Reference: dotnet/SqlClient#305

The current workaround for using integrated auth on Linux and Mac platforms is really a bad user experience. It suffers from limitations I put out in the link above.

I want to be able to create a form where I ask the user for their username and password, authenticate with kerberos and then connect to a SqlServer with this integrated auth system.

I want the ability to do this in .NET Core and then be able to pass that to the connection string used for sql connections.

[Tratcher]

I want to be able to create a form where I ask the user for their username and password, authenticate with kerberos and then connect to a SqlServer with this integrated auth system.

Isn't one of the main points of kerberos the fact that you don't send the username and password to the server?

[blowdart]

What Chris said.
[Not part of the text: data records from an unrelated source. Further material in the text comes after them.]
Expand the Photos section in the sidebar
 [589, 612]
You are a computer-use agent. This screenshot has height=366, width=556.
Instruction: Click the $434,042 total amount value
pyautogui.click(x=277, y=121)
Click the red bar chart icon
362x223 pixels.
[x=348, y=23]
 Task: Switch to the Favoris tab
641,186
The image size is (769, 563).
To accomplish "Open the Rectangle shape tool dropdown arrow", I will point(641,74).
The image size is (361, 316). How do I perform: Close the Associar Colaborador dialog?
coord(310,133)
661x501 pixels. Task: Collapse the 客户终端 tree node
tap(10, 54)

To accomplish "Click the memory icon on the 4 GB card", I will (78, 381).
Kerberos should not be prompted for usernames and passwords, it should be a seamless integrated authentication within a local network. Furthermore the username and passwords in a SQL connection string are not for Kerberos accounts, they are for SQL local accounts, which is entirely different.

We are considering how to flow Kerberos tokens to SQL for v5.0

[aaomidi]

@Tratcher I agree with you, I'm talking about first-time-setup.
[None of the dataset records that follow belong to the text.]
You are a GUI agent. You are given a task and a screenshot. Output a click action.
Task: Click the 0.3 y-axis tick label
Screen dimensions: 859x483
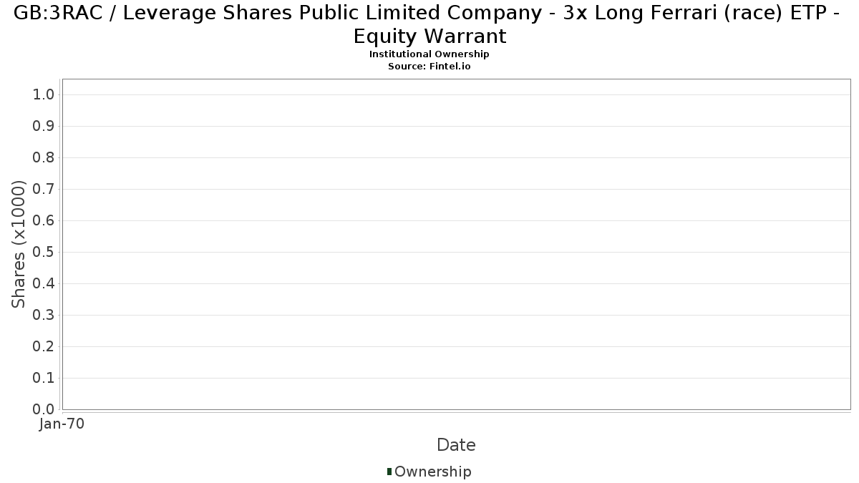pyautogui.click(x=44, y=316)

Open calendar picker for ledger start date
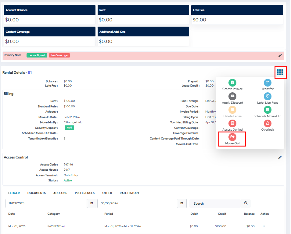pos(92,203)
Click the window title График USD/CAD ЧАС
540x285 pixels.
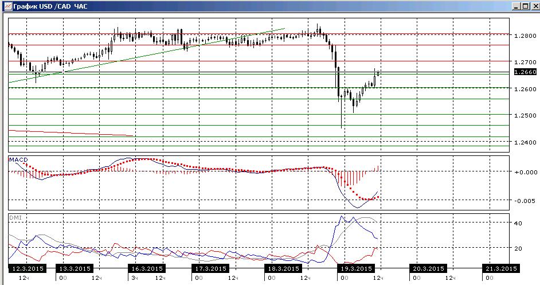coord(50,6)
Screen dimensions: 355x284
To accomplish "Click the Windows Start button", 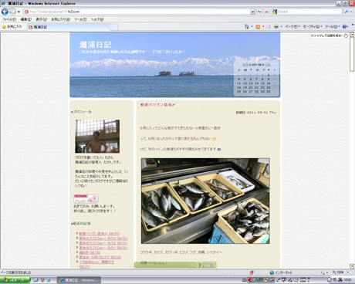I will (x=15, y=280).
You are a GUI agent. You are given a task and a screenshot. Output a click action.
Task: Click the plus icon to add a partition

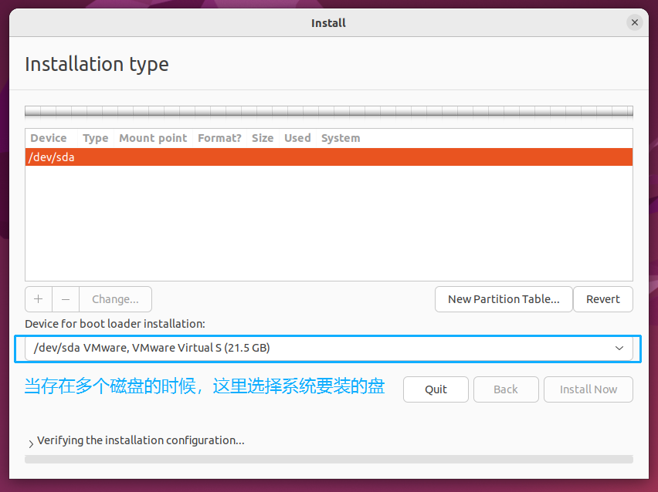pyautogui.click(x=39, y=299)
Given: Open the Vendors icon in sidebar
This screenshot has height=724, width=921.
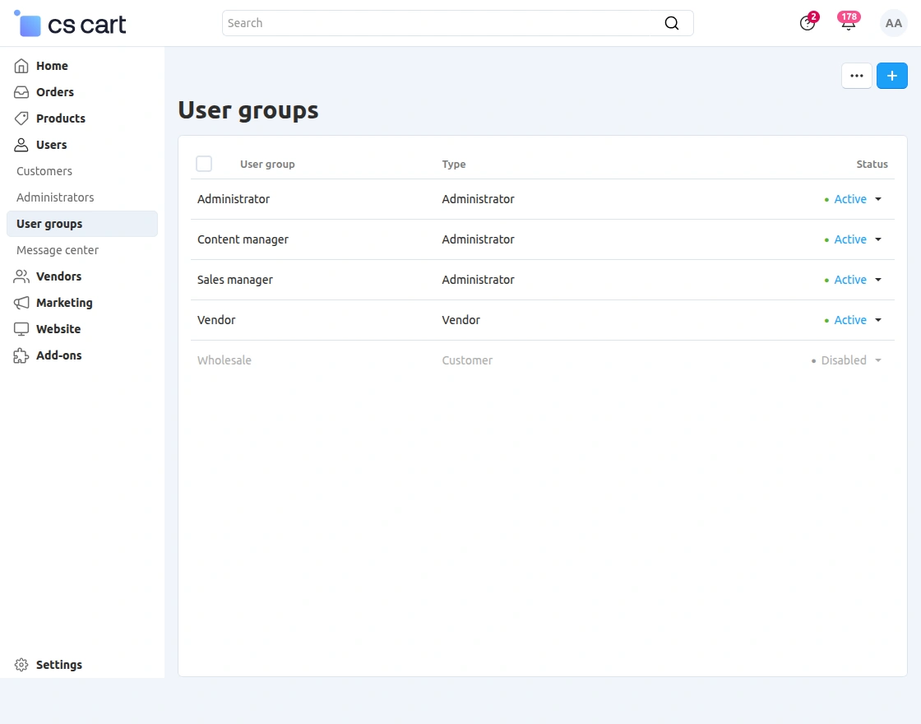Looking at the screenshot, I should tap(20, 276).
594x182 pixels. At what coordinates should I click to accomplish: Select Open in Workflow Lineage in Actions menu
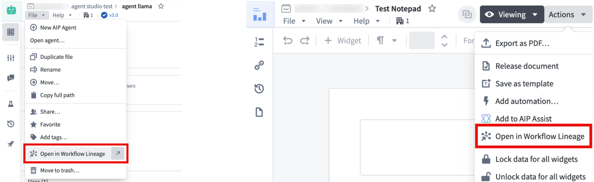534,136
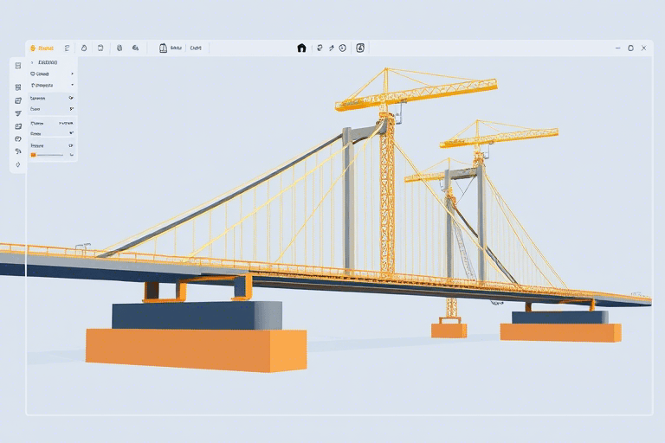Image resolution: width=665 pixels, height=443 pixels.
Task: Click the black home view icon
Action: [301, 48]
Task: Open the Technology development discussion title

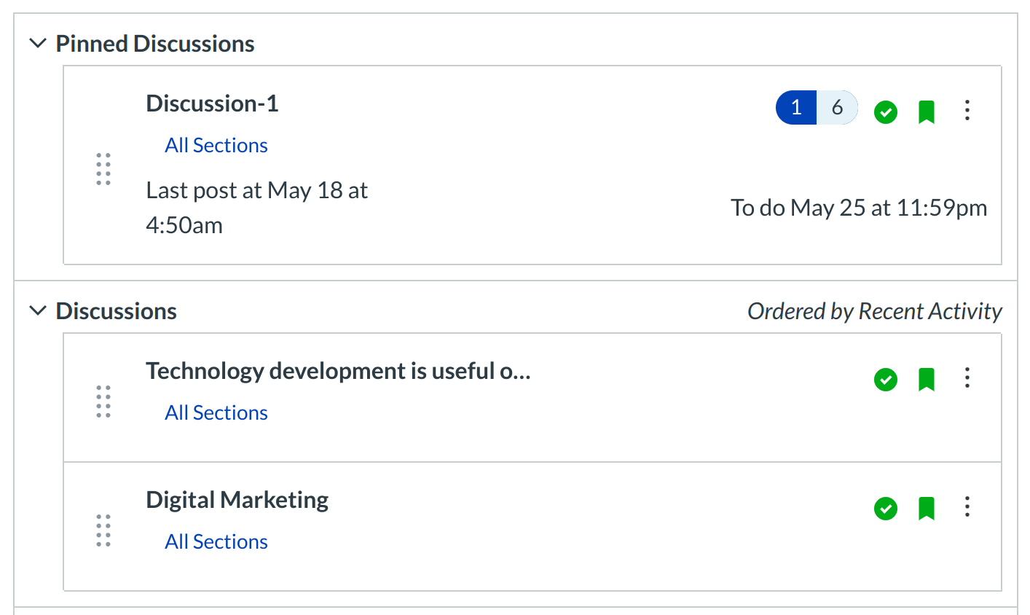Action: [x=338, y=371]
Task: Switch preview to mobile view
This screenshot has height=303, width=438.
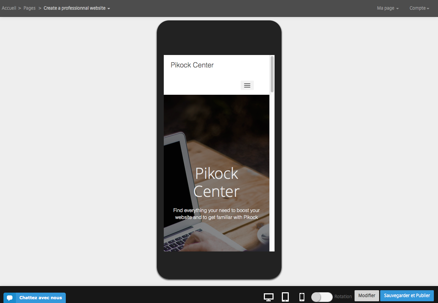Action: tap(302, 297)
Right now to use Kerberos for the first time I don't have the ability to create a good UI for the users to configure their Kerberos settings.
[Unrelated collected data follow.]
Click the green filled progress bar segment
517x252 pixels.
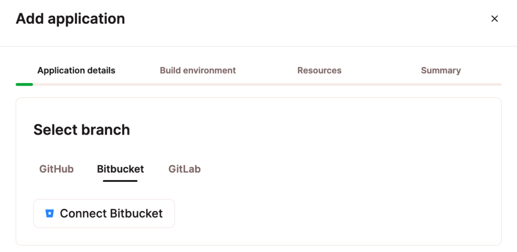[x=24, y=84]
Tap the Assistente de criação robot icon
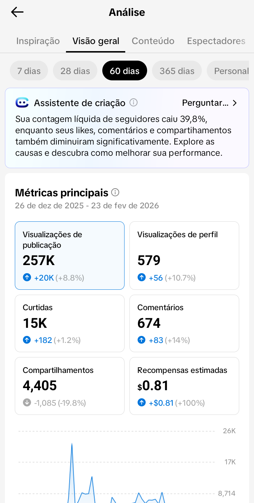 22,103
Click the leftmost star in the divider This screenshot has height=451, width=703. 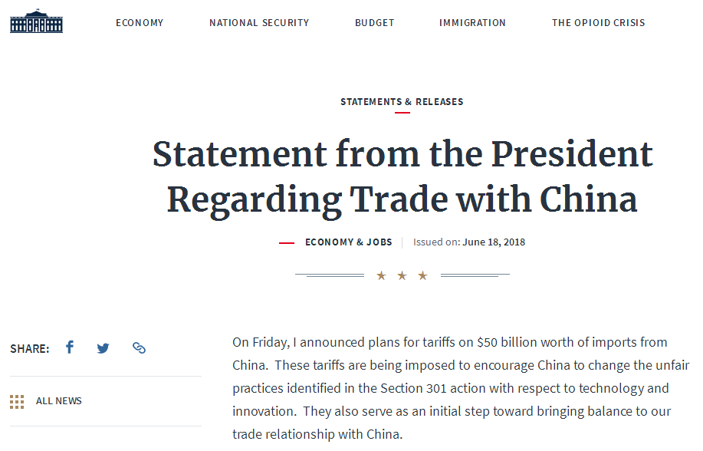coord(381,275)
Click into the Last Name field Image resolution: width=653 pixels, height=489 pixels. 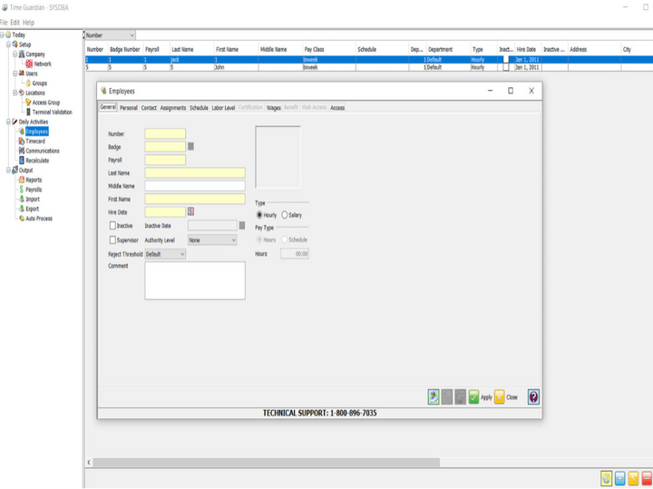point(194,173)
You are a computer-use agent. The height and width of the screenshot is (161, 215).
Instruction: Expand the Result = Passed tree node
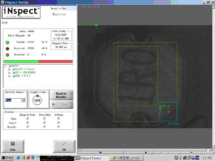click(9, 69)
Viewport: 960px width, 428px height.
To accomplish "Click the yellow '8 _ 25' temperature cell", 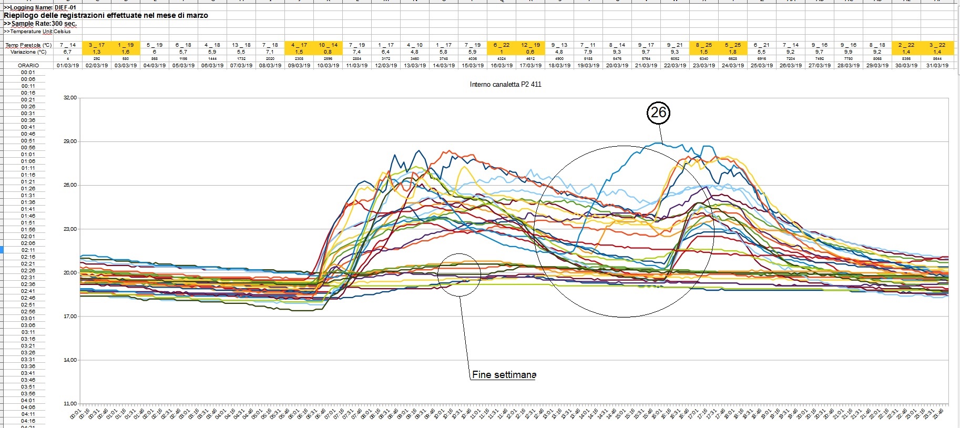I will tap(703, 45).
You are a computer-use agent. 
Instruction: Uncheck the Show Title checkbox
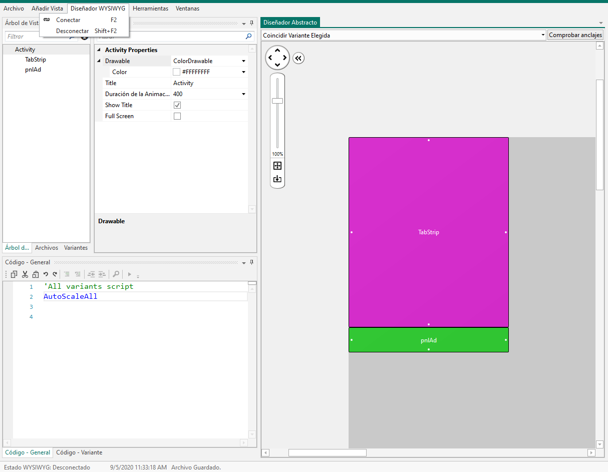177,105
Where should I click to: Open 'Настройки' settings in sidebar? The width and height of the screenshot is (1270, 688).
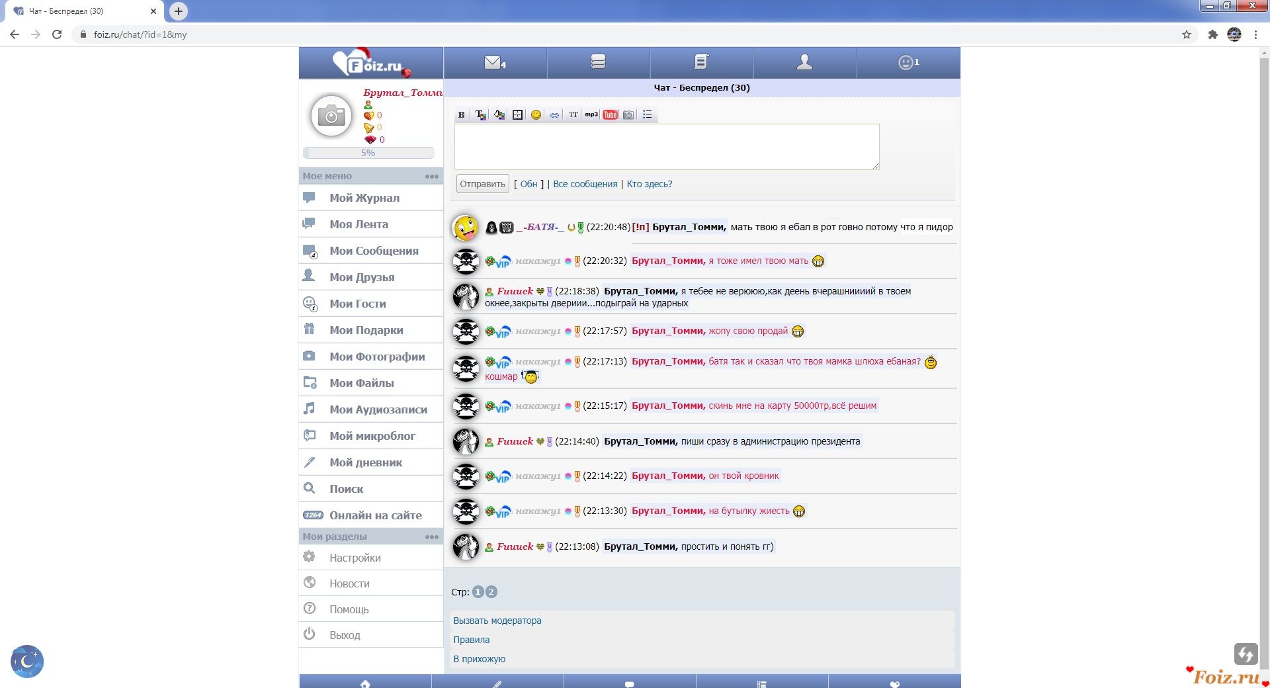tap(355, 558)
I'm also thinking about the use case where the user has more than one account they want to use Kerberos to authenticate to - for example if the user is part of two domains, they can use the interface I'm creating to switch which account they want to use per connection.

Basically the current workflow doesn't work on transient systems (where the machine exists for a couple of hours and then stops), also it requires a ton of work by the user to get setup the configuration files in the correct locations and then use kinit.

Essentially I want to be able to provide a good UX for those cross plat users. Do you have any suggestions about how I can do that?

[blowdart]

When you say users, you mean end users?

What app type are they connecting too? What OS are they on?

[aaomidi]

I'm a developer on azure data studio https://github.com/microsoft/azuredatastudio/.

Essentially I want to create an easy UI for users to be able to do two things:

• On windows machines, impersonate another domain/username/password other than the current one they're currently connected to and then be able to use the kerberos (or something else) ticket to communicate with a given SQL server or other database system.

• On Linux/Mac machines, be able to essentially in essence do what klist does, in code, and maintain the ticket for that specific session they have the application open. Once they're done and close the app the ticket is removed and the authentication is gone.

I want to bring in the context of authorization per app instead of per machine.

[Tratcher]

Those aren't things you can do from a browser, you need a native client app to collect credentials, do the impersonation, and then call web apis on the server with the given credentials.

The only variation of this a browser supports is if the browser is configured to disable implicit login and always prompt for credentials. That's still not something a web app has control over.

[aaomidi]

I am going to be using a .NET core application with JSONRPC so I will have access to normal stuff within the context of any application.

[Tratcher]

Then how is this an AspNetCore question if all of the work happens on the client?

[aaomidi]

Yeah I'm guessing the work is handled there. I thought I saw the client asking AspNetCore for the token information but I'm probably wrong.

[blowdart]

As this isn't an aspnet core issue closing.